TASK DESCRIPTION> Look through the listing for the string "checkbox" and copy out every line that holds it.

[[ RAW DATA open ]]

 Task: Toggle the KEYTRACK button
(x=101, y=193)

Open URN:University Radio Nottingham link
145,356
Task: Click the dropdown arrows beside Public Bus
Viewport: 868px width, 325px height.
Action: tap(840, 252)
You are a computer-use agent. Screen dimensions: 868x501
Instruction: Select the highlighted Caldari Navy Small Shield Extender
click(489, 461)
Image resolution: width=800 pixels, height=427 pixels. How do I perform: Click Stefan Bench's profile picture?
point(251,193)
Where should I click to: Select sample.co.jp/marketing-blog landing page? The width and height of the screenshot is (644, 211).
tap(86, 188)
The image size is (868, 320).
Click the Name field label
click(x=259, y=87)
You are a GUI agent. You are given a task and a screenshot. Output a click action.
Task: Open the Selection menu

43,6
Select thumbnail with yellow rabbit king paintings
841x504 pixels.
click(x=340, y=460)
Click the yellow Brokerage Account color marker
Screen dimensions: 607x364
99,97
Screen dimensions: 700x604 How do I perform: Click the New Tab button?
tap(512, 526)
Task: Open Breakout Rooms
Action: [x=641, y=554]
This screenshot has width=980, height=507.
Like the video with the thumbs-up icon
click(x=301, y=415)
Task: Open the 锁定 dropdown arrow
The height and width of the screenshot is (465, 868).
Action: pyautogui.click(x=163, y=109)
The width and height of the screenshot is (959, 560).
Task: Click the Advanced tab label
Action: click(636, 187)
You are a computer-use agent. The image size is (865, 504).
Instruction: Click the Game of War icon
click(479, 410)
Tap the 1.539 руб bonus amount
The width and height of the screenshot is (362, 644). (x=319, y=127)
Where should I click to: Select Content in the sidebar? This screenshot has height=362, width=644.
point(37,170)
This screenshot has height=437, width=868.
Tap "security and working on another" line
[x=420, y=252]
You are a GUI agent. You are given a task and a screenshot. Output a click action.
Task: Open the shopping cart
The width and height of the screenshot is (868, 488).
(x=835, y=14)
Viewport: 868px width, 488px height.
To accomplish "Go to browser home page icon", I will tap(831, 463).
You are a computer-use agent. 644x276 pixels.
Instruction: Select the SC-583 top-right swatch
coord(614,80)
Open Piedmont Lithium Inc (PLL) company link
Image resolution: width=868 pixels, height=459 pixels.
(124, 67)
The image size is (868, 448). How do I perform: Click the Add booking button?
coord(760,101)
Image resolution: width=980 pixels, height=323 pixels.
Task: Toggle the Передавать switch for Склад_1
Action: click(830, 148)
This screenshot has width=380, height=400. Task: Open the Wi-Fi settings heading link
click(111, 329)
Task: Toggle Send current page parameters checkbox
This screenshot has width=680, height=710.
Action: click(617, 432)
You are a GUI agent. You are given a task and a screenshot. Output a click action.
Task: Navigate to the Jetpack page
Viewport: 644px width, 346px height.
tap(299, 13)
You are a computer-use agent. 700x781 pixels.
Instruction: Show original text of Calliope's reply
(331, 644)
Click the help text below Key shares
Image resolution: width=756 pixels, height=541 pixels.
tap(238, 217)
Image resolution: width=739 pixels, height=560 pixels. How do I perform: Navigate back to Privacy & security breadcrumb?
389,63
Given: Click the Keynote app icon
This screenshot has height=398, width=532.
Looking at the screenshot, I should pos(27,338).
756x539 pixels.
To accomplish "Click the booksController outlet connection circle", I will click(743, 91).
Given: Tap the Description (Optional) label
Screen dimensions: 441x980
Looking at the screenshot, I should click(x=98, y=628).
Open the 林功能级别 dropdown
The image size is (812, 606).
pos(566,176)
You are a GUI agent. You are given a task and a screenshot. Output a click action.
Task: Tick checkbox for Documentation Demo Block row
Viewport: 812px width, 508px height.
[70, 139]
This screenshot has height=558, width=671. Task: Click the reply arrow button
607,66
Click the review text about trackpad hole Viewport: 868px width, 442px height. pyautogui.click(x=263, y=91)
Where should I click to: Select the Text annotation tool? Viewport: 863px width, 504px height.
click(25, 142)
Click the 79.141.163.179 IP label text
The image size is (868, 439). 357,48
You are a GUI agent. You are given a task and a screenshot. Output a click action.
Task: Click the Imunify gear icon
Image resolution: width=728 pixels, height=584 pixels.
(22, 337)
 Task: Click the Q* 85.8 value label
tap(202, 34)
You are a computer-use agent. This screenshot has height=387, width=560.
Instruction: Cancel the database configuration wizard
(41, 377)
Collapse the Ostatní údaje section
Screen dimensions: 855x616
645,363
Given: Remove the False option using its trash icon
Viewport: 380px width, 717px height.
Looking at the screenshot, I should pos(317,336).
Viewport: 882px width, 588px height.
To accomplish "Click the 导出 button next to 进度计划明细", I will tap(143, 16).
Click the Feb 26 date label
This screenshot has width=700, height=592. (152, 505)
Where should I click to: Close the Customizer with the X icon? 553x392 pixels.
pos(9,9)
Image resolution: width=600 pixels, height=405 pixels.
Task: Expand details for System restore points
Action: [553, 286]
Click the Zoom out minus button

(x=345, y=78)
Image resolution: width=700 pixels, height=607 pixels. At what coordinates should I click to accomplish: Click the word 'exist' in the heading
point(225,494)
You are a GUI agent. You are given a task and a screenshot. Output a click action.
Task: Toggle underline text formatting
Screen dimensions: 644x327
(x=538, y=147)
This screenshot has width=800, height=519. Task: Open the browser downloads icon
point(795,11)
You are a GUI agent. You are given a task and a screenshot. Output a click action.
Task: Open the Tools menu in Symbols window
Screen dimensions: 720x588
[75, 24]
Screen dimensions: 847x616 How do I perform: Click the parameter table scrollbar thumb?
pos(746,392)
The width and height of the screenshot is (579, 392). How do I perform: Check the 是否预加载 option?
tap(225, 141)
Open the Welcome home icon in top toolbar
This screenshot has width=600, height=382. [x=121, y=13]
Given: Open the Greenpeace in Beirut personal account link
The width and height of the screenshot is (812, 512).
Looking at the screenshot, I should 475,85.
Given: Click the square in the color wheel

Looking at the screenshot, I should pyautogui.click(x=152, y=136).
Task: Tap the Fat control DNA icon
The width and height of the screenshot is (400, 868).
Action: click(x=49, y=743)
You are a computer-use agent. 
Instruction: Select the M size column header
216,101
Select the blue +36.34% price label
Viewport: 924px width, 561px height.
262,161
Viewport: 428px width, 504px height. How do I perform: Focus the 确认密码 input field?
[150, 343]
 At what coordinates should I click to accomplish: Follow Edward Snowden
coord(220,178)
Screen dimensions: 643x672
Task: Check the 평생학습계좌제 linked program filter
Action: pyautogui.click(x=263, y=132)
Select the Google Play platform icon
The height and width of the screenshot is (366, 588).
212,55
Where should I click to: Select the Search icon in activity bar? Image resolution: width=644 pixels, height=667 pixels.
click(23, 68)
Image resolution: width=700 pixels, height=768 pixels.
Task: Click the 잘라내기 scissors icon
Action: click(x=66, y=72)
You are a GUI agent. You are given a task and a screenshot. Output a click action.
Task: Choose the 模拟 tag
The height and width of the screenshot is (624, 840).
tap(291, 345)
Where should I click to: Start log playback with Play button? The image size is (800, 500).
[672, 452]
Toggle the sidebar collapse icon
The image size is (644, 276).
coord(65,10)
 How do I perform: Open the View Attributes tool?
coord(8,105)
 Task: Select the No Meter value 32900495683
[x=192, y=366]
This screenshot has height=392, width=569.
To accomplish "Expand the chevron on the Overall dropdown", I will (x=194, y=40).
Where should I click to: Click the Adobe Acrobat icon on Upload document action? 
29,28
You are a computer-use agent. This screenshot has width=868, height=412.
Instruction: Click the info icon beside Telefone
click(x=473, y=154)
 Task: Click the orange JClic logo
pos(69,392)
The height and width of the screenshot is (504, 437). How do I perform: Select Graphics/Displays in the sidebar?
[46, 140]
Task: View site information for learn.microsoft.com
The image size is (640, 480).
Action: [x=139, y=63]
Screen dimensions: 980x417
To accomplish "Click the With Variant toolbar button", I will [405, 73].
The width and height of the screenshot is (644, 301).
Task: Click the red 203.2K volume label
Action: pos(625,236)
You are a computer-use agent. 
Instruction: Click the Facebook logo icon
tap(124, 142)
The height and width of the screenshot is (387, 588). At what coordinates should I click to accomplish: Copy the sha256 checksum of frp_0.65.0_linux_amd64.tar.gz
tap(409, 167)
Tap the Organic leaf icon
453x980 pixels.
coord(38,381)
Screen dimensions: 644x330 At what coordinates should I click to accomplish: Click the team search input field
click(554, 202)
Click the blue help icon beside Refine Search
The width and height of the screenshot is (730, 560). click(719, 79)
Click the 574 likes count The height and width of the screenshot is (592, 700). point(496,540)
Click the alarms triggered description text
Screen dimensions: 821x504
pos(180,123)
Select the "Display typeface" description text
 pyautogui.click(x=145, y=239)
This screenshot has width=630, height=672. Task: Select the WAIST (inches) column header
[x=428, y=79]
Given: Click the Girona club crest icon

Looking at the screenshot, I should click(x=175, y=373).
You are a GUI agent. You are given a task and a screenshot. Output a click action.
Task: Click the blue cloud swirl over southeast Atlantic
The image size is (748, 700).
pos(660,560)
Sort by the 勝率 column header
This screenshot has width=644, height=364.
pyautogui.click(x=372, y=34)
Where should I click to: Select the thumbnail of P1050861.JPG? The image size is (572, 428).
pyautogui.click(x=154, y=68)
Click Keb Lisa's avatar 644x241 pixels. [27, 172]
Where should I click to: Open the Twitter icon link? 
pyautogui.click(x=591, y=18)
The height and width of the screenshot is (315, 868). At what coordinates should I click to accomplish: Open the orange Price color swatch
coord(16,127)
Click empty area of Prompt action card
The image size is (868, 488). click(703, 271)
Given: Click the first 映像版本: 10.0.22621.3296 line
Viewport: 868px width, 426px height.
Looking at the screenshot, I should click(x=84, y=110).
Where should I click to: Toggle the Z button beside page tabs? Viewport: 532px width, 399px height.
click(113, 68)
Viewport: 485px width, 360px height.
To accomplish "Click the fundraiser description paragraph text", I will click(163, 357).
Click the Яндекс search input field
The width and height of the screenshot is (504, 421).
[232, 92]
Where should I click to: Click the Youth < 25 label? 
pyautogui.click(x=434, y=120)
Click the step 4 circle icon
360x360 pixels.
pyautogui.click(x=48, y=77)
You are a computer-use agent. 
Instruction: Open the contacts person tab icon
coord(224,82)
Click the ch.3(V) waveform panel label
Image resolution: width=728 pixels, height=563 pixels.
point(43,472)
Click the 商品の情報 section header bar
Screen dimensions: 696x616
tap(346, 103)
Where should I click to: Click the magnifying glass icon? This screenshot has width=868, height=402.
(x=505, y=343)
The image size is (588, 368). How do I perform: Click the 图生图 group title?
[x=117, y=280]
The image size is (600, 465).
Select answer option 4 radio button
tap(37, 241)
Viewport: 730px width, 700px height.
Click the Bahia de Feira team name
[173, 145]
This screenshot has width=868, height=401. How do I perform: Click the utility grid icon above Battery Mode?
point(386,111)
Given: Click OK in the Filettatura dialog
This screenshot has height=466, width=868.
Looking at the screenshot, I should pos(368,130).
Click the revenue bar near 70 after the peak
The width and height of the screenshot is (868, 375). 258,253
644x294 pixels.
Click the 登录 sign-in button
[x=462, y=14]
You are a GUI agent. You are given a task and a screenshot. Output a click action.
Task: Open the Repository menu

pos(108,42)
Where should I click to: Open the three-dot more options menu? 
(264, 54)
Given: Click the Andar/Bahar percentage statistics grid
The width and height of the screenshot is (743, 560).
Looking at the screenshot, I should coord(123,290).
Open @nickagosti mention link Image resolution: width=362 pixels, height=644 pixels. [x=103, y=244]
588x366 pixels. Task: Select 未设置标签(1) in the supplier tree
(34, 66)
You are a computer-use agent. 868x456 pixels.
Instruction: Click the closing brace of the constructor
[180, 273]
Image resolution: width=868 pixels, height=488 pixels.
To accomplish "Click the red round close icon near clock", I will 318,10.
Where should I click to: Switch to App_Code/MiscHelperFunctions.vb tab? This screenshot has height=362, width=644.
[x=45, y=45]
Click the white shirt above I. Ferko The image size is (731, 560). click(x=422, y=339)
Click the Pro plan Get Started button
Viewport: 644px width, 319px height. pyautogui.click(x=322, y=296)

[[ RAW DATA closed ]]

RESPONSE TO THIS TASK>
Task: Toggle Send current page parameters checkbox
Task: Tick checkbox for Documentation Demo Block row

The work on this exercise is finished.